Introduction to the Land — Where Are We?

Map of Amherst College, 1975.
Amherst College campus, 1975

The first time I stepped foot on Amherst campus, I became horrendously lost. I desperately looked for a building sign, an arrow to point me in any direction, or even a human (gasp!) to ask directions from. Standing outside, in the freezing cold experiencing my first winter storm, I found none of these things. 

There are no signs signaling the front of buildings, the back of buildings, or even the names of buildings. There is an air of pompousness, of know-how — why, of course that’s Johnson Chapel! What other building could that be? But to me, a person who struggles with spatial dyslexia, signs are everything. 

So for my first post as a racial history intern, I wanted to focus on space, land, geography. The question that I so often ask myself, “Where am I?” I want to ask in a less rhetorical way, and ask this question in an attempt for answers rooted in historical memory. 

This blog post will not be a pretty, tied up together sequence of information dumping. Rather, I formatted this blogpost in an organic style, so that you, the reader, can follow along with me and arrive at the same places that I did, in the same order that I did. This is an attempt to be as transparent as possible about my process, and to use layman’s terms. The information I came upon is out there and readily available, not meant to be obfuscated or hidden. 

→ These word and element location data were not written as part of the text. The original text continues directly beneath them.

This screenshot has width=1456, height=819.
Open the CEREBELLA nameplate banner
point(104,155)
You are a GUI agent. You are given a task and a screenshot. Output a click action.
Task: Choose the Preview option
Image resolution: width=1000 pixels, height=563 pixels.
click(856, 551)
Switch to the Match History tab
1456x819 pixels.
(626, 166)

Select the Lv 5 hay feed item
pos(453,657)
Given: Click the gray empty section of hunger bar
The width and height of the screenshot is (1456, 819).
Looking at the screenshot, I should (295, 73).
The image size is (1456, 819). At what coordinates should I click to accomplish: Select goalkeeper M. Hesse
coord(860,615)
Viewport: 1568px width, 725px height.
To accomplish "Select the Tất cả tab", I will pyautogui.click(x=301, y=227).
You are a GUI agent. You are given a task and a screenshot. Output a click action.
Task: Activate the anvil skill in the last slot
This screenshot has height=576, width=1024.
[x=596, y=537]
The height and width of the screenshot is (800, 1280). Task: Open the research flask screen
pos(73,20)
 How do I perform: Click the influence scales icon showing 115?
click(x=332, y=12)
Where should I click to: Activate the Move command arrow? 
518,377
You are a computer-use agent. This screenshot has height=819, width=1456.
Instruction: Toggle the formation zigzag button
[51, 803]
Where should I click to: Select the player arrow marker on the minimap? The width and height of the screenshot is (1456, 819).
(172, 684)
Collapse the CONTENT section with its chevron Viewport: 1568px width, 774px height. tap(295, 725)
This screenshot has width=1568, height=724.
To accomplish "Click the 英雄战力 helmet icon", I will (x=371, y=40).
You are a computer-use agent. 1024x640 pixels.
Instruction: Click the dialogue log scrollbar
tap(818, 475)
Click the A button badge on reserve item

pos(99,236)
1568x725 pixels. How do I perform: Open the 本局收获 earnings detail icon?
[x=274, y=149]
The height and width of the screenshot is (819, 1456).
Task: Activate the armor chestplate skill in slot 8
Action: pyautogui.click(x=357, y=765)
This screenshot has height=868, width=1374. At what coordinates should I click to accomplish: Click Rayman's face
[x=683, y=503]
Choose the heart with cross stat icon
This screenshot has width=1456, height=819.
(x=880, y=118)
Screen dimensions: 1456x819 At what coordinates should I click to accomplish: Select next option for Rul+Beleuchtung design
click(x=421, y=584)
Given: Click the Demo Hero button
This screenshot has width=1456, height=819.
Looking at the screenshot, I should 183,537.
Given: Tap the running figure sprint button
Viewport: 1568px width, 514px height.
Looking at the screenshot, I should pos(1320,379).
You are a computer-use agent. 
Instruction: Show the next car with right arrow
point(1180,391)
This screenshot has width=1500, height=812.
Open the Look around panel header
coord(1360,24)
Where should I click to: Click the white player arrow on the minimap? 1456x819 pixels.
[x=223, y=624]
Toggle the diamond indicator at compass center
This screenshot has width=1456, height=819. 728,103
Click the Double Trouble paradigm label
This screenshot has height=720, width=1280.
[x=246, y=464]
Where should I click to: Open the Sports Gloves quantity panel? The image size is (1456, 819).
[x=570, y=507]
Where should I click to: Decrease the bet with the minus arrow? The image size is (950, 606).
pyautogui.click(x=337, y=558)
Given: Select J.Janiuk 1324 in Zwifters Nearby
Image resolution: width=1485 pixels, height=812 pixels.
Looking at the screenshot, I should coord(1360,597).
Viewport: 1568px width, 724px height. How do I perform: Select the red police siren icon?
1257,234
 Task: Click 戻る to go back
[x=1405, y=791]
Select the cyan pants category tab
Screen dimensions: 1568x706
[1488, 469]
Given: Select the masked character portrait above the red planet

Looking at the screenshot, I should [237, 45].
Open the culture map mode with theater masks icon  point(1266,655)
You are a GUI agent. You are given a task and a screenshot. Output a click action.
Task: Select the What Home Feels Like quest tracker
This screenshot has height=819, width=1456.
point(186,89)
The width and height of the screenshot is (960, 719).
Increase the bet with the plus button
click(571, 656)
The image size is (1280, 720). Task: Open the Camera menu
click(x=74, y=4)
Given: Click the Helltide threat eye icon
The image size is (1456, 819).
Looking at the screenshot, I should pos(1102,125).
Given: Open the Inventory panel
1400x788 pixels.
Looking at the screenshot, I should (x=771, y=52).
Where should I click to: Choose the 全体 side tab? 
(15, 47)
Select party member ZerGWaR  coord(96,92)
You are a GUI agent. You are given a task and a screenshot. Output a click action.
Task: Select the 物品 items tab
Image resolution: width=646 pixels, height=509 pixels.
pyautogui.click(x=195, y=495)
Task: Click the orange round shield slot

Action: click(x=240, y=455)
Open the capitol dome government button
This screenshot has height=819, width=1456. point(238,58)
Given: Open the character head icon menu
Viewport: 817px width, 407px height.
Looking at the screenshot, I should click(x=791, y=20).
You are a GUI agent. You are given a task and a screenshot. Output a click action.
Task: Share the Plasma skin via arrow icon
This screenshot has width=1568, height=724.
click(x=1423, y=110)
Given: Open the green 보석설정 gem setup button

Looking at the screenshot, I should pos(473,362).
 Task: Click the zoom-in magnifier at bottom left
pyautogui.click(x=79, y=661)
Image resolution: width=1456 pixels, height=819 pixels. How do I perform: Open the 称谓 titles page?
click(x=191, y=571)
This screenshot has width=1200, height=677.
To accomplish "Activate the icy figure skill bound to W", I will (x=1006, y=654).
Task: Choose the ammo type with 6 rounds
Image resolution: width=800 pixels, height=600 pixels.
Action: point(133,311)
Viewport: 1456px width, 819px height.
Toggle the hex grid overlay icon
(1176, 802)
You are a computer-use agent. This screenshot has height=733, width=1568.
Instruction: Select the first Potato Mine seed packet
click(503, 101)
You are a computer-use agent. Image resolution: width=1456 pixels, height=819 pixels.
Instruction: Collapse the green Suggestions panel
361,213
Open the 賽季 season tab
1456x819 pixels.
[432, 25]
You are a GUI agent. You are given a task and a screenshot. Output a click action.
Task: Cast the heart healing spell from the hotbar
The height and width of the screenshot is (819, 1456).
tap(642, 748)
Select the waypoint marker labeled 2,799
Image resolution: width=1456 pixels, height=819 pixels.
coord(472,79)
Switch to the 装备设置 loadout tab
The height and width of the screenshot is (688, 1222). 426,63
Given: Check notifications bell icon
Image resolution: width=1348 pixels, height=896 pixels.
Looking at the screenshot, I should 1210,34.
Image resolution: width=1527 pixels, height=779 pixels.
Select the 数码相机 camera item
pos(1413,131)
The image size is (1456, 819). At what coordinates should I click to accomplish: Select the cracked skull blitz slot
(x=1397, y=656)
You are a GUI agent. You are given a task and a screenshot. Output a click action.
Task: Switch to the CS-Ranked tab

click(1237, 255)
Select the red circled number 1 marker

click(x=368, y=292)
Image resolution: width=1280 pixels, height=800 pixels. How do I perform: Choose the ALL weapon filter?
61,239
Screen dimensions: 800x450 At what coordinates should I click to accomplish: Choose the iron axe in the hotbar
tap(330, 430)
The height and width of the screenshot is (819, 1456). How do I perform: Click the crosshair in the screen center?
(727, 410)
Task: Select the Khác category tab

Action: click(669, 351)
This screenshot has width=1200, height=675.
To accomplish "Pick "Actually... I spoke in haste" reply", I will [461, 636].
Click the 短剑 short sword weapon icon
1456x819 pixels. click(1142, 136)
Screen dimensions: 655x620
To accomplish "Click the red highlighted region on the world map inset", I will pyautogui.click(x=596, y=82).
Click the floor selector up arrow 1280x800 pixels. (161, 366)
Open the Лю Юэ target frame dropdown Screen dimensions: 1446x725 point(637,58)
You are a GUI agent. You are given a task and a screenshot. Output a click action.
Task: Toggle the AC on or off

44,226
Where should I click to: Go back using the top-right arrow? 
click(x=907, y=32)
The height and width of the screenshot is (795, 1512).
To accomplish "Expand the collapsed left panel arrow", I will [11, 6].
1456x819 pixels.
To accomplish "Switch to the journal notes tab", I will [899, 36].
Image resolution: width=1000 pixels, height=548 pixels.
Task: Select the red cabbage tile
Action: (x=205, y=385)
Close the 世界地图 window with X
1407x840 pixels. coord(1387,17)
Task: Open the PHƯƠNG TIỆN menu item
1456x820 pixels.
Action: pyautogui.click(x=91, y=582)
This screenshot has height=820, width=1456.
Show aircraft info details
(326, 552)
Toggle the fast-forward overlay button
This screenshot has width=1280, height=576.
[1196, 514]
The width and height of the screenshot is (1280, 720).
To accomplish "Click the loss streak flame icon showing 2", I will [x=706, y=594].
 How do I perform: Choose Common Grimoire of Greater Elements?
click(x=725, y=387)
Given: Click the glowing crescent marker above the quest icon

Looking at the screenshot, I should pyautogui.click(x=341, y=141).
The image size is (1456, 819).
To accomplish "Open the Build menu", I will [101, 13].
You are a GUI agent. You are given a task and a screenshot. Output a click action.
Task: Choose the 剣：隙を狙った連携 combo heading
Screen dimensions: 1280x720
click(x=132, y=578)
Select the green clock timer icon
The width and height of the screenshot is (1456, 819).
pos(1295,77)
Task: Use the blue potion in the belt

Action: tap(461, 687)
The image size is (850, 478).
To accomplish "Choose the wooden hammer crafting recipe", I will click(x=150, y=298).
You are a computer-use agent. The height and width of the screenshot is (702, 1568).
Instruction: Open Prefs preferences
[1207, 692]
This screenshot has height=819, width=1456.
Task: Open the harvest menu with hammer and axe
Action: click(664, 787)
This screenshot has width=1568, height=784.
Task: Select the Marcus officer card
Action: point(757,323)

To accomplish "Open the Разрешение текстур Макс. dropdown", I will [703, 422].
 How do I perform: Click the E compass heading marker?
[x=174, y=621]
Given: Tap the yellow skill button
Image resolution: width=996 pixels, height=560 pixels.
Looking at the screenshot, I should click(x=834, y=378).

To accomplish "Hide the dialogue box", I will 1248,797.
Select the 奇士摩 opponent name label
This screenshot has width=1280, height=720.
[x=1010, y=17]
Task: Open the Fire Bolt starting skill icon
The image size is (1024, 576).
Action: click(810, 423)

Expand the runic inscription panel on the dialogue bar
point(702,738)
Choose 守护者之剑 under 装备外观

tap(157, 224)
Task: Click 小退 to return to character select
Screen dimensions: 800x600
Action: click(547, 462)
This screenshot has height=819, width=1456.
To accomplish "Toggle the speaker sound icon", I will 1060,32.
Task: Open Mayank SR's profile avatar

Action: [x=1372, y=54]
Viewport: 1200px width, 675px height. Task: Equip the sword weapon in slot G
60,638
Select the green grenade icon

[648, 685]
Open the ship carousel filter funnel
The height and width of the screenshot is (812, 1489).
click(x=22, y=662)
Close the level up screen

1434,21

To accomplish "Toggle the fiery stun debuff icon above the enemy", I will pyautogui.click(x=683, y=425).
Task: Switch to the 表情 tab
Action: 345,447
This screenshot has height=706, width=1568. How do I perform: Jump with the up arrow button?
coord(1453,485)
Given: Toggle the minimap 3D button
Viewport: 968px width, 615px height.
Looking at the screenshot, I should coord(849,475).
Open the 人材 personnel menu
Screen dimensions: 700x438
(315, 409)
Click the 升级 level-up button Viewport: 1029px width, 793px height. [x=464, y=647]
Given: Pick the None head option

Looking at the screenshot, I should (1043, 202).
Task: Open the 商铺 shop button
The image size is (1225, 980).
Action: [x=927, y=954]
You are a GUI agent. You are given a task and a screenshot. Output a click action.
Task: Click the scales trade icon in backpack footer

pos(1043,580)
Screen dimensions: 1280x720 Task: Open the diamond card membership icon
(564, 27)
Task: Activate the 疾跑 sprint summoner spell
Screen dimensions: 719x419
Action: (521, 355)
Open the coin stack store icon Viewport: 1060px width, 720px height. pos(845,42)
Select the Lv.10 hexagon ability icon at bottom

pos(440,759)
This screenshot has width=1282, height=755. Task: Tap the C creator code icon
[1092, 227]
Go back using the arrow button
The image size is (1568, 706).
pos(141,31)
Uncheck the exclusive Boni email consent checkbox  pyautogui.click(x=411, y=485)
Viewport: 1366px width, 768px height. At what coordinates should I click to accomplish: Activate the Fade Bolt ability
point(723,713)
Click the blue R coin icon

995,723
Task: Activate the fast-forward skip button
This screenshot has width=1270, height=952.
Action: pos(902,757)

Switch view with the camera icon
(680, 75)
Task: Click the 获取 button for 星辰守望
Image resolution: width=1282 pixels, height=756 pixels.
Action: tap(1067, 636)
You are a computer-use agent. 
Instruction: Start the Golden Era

Map of Amherst College 1895
Amherst College campus ca. 1895

So to re-iterate, I first asked the simple question — “Where am I?” The obvious, simple answer to that is “Amherst College,” so that is where my search started; looking into the college and its name. In my search, I ended up finding this original document, which I found on the digital Amherst website, is a scan of the original petition for the college to be named “Amherst.” Amherst College is slightly unique in that it is not named after someone, like many elite colleges are. Harvard, for example, is named after Rev. John Harvard, because its original purpose was to educate clergy members (we can delve into the history of philanthropy and the naming of buildings in another blogpost). But Amherst College was simply named after the town, which itself was named after the infamous Lord Jeffrey Amherst, which can be read more about in this article titled, “The town of Amherst – what’s in a name?”.

But surely, I thought to myself as I was rapidly searching on Amherst’s website for more information about the land the school resided on, surely there is more to Amherst than Lord Jeff. More to this land than a man who wrote a letter that said, “You will do well to try to inoculate the Indians by means of blankets, as well as to try every other method that can serve to extirpate this execrable race.” 

Map of Amherst, 1833.
Map of Amherst, 1833. (detail)

Immediately upon finding the simple answer to my original question, more questions followed.  What gives land its identity? What makes Amherst — Amherst? Before there was a Johnson Chapel, or a Moge Tea, or the sprawling sports field, what was there? Or more importantly, who was there, on this very same land, before me? Before any of us? Before Lord Jeff? 

To answer these plethora of questions, I dug further, coming upon the digital archives webpage entitled, “A Glimpse of Early Amherst”, in which there is a brief description on how the “early settlers” came to Amherst with specific reference to the ancestral colonizers that arrived in Hadley in 1631. While that scratched the surface, I knew that wasn’t the whole story. Were the “original settlers” that the archive was referencing the actual first people that were on Amherst land? This brief research just caused me to want to know more.

With some brief digging around on Amherst’s website, I came across Professor Lisa Brook’s webpage, The Common Pot: The Recovery of Native Space in the Northeast, which features an interactive map that highlights and features different indiginous land and waterways.

Map of Northeastern United States with Indigenous place names
“Mohegan Environs” from The Common Pot.

This map of Mohegan Environs shows the different Indigenous peoples that live(d) on the land. Honestly, I had to cross reference Google Maps and search “Amherst” in order to know where to look. But if one is more geography inclined than me, you would know that Amherst College is stationed on Nonotuck land. 

While all of the information revealed in this blogpost may be obvious to students, alumni, or faculty who have been at Amherst for many years, all of this information was new to me. I came to Amherst College after the mascot was already “mammoths”, after the Lord Jeff’s Inn was re-named the Boltwood, and years after the Amherst Uprising. The history that is foundational to the college, information that is and “should be” so implicit to students — the history of Lord Jeff, that Amherst is on Nonotuck land, or simply what buildings are called and where they geographically are — was not at all obvious to me. Rather than learning about Amherst Uprising or the History of Lord Jeff through classes or even in passing, I had to learn this myself, through my own research. And to be quite honest, I fear the future in which students forget, or even worse, are ignorant of, the history that is foundational to Amherst College.

To use the title of Joyce Carol Oates’ “Where Are You Going, Where Have You Been?” to end this blog post, I end on a note of imploration for not only self-awareness, but awareness of others and of the space and land we occupy. For the history of Amherst College, however dark or however beautiful, to be shared without hesitation, as that is the only way that we can truly pay respect — not by hiding history, but by acknowledging it and swearing to never repeat it again.